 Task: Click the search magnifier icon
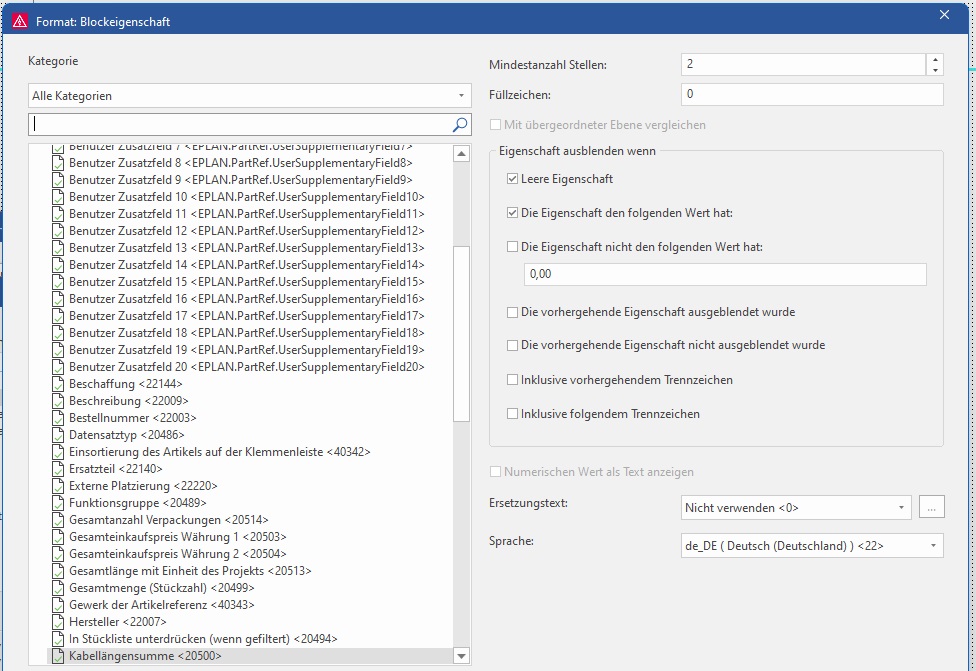(x=460, y=125)
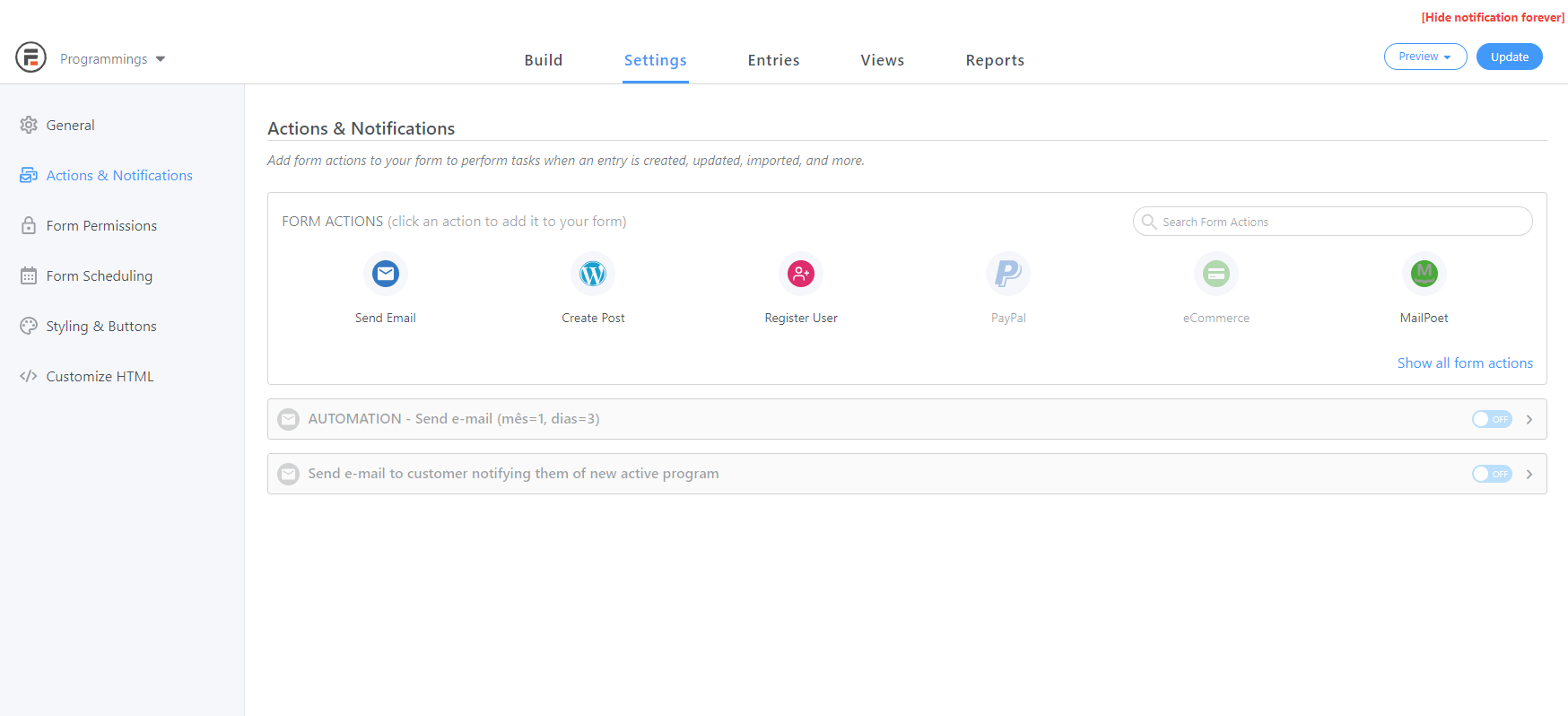The width and height of the screenshot is (1568, 716).
Task: Expand the customer notification action chevron
Action: [x=1529, y=474]
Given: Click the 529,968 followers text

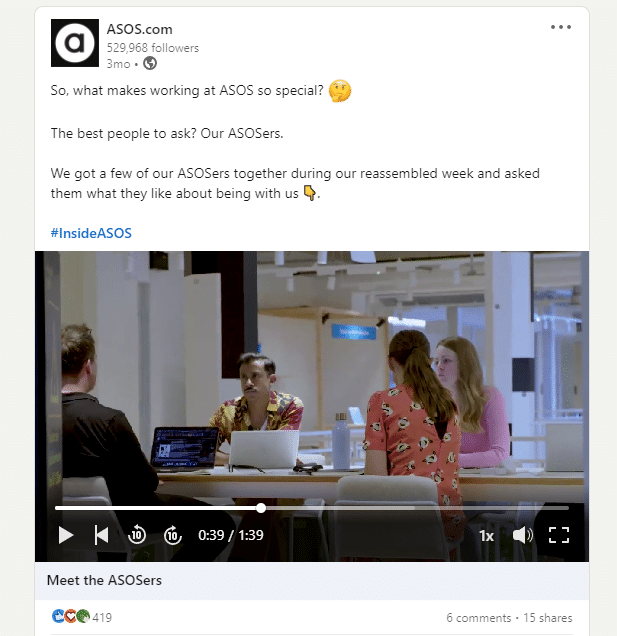Looking at the screenshot, I should pyautogui.click(x=153, y=48).
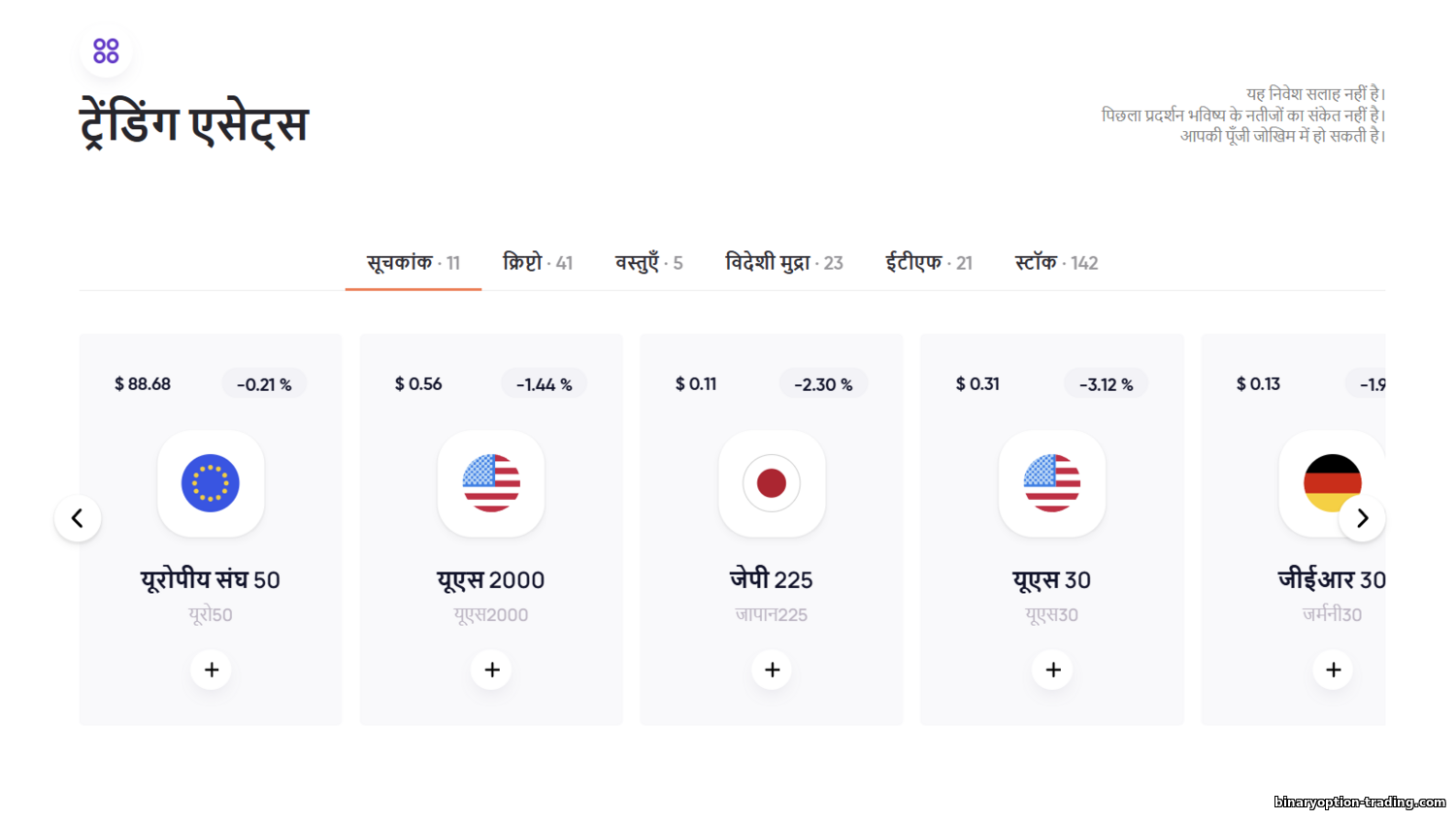Image resolution: width=1456 pixels, height=820 pixels.
Task: Click the European Union flag icon
Action: [x=211, y=483]
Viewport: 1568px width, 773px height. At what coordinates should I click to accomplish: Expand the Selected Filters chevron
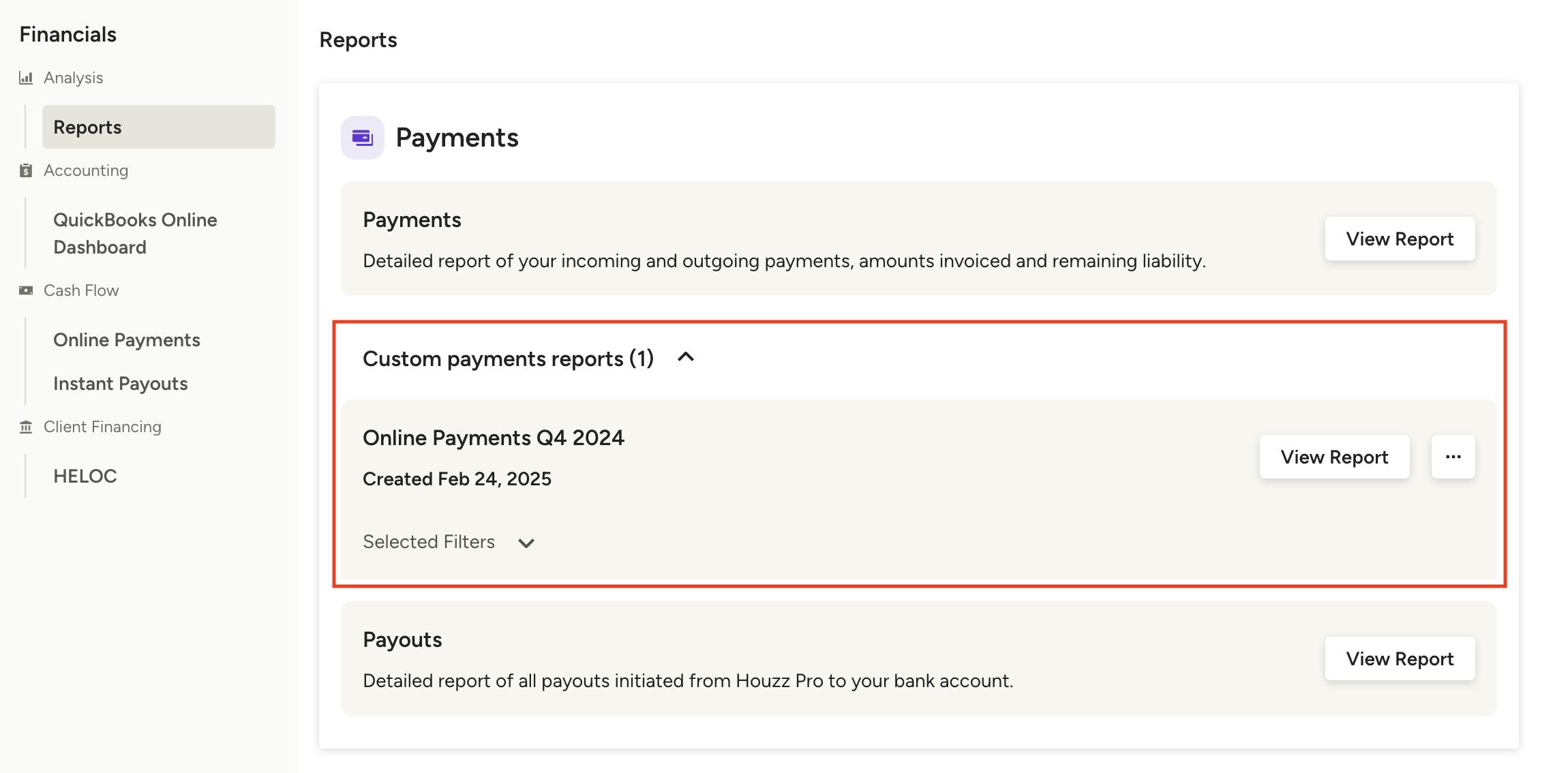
========================================
Without including any picture, restate every entry above exactly.

§ Exercise answer
 Task: Click the search magnifier icon
(x=460, y=125)
The width and height of the screenshot is (1568, 716).
Task: Expand the customer notification action chevron
Action: [x=1529, y=474]
Given: Click the 529,968 followers text

Looking at the screenshot, I should pyautogui.click(x=153, y=48).
Image resolution: width=1456 pixels, height=820 pixels.
Task: Click the European Union flag icon
Action: [x=211, y=483]
Viewport: 1568px width, 773px height. At what coordinates should I click to accomplish: Expand the Selected Filters chevron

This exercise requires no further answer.